During Elbaz’s trial from July 16 to August 7, 2019, attorney Hadar Israeli, Gabbay’s colleague at the law firm of Barnea & Co, sat in the courtroom each day taking copious notes, presumably keeping the firm’s client Herzog apprised of developments.
On August 22, two weeks after Elbaz had been convicted, the CFTC learned from the Israel Securities Authority that Herzog was no longer in the country.
A researcher at the Israel Securities Authority, Lior Shpitz, sent an email to the CFTC with the following statement: “Please note that according to our records Shalom Peretz is the only person that is currently in Israel.

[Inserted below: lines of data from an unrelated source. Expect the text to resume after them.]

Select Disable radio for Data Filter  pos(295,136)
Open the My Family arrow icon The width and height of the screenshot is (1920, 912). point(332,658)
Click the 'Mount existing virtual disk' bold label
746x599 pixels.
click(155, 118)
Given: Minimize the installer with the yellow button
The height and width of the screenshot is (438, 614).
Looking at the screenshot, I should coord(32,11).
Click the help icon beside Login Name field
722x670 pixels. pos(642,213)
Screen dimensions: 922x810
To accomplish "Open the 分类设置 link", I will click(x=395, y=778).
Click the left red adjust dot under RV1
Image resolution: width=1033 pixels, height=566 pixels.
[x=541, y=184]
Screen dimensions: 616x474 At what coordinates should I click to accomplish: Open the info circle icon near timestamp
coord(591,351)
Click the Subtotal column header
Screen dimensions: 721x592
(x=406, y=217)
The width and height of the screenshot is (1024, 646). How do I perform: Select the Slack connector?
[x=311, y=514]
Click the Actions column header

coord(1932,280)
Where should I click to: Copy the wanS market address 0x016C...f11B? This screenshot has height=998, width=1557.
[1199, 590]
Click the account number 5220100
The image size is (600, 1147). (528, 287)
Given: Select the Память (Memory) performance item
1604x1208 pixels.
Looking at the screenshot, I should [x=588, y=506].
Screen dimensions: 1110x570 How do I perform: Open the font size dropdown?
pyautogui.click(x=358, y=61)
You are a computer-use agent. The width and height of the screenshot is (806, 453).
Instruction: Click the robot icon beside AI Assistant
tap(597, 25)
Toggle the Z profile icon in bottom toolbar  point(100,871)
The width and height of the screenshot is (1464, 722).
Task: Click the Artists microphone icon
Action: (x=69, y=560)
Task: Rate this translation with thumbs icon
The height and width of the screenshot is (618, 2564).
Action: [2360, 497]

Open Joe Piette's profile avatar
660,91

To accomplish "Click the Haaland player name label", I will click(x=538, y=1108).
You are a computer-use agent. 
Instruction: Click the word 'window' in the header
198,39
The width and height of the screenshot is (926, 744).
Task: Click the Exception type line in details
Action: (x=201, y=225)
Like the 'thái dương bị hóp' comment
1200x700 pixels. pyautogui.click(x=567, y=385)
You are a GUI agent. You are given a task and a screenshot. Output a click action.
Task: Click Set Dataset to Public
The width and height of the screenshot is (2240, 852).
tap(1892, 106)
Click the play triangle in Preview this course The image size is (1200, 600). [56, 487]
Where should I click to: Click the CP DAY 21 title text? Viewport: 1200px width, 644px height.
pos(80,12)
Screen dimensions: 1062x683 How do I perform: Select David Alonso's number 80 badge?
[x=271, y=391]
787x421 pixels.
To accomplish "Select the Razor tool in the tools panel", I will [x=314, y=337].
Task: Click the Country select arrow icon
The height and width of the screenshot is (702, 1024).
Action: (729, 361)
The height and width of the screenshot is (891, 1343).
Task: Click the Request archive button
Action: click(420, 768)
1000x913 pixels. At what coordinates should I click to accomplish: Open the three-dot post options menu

The rest of those involved are currently abroad.”
The Israel Securities Authority presumably knew this because Herzog had not absconded across the border but had left via an official border crossing where his departure would have been recorded by the government.
The Times of Israel contacted Israel’s Justice Ministry to ask whether it had received an extradition request from the US Department of Justice prior to Herzog’s departure and whether such a request would have been a prerequisite for preventing him from leaving the country.
A spokeswoman said “we do not speak about the existence or non-existence of extradition requests except when the process is public.”
The summons published by the CFTC on Thursday informs Cohen, Herzog and Peretz that they are required to answer the CFTC’s complaint against them within 30 days.
The allegations against the defendants are that beginning on or around March 26, 2014, the defendants “fraudulently solicited individuals throughout the United States and other countries to enter into illegal, off-exchange transactions in binary options through fictitious entities using the trade names BigOption, BinaryBook, and BinaryOnline.”
These brands, said the complaint, were under the ownership and control of Cohen and Herzog, whose employees “made material misrepresentations and omissions to induce customers to trade, including misrepresenting the profit potential and fundamental nature of the binary options offered, falsely stating that their interests were aligned with the interests of customers, and failing to disclose that Yukom was on the opposite side of all customer trades and profited from customer losses.”
The binary options industry flourished in Israel for a decade before it was outlawed via Knesset legislation in October 2017, largely as a result of investigative reporting by The Times of Israel that began with a March 2016 article entitled “The wolves of Tel Aviv.”
At its height, hundreds of companies in Israel employed thousands of Israelis who allegedly fleeced billions out of victims worldwide. The fraudulent firms would dupe victims into believing that they were successfully investing and earning money, encouraging them to deposit more and more into their accounts, until the company eventually cut off contact with the investor and disappeared with all or almost all of their money.
Israeli prosecutors have yet to indict a single binary options suspect on charges of fraud, while the United States has indicted about two dozen and taken civil enforcement actions against many others.